I have written a program, which does not use double precision in any obvious way on the device side (as far as I can see). However, it is fairly complex. Most CUDA devices are much faster using single precision. However, when compiling with computation capability 1.0, I get
ptxas somefile.ptx, line xyz Double is not supported. Demoting to float
I was not able to find this double. I have to get rid of it, because it forces me to use sm_10 which does not provide all CUDA features. sm_13 provides a performance drop of about 50% for my device. How can I find this annoying double?
In the ptx code, it appears near a function pointer. Here is a sketch
ld.param.u32 %r12, [__cudaparm__kernelname…;
add.u32 %r13,%r12,%r11;
…
ld.global.f64 %fd1, [%r13+32]
So there is some array which comes with the function call. But I have no idea what exactly fd1 is. All floating point data used in the kernel is stored in arrays of structs, containing only floats. All register variables are float. Why is there a double? Doesn’t make sense to me.
Is there a way to use the ptx code to identify the problem? Is it at all a coding problem, or merely a compiler problem? I tried commenting out parts of the code - resulting in an inconistend behaviour with respect to the double problem above. Sometimes it appeared, sometimes not. I am grateful for any hints to identify the problem.
The usual source of unintended double precision code is constants. All constants intended to be represented in single precision should have a ‘f’ suffix, if not they compile to double precision. But it would probably be simplest if you can post the code passage, because their can be some other, more subtle causes too.
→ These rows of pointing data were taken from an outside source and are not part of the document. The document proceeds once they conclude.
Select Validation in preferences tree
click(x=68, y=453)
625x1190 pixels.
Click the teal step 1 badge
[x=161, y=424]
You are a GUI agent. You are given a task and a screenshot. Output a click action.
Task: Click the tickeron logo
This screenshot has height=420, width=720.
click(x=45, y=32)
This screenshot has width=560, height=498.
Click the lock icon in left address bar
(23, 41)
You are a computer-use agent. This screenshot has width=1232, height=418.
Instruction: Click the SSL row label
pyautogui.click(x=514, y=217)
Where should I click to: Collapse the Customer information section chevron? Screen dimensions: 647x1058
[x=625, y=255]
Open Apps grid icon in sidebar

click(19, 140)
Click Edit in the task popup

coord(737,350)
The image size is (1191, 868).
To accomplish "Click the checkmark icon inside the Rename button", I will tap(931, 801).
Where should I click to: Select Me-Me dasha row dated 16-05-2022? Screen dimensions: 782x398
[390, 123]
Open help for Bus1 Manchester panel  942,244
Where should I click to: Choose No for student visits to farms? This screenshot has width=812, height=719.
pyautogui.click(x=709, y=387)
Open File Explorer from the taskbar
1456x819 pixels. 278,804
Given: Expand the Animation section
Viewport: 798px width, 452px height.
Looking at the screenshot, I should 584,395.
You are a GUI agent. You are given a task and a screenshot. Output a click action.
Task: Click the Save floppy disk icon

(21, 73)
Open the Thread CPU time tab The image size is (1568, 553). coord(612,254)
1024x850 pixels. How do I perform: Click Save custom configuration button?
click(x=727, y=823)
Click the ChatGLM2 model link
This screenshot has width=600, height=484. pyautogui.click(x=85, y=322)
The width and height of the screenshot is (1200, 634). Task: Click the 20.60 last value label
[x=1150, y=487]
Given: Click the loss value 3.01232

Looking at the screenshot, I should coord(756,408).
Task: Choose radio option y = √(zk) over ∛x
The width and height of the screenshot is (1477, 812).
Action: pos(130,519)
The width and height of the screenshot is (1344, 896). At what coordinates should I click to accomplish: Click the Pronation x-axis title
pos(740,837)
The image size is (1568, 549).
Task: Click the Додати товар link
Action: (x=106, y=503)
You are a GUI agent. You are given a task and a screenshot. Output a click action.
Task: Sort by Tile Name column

Unfortunately, I do not have any constants. I realized, that I have to cast all numbers to float: e.g. write 0.5f instead of just 0.5. ptx code uses f64 otherwise. I’ll check if it resolves the problem.
Thanks for clearing up. I have changed the constants to floats. Also, is there some compiler setting I could use instead (except sm_10 of course). Now sm_13 is just as fast as sm_10. Wonderful…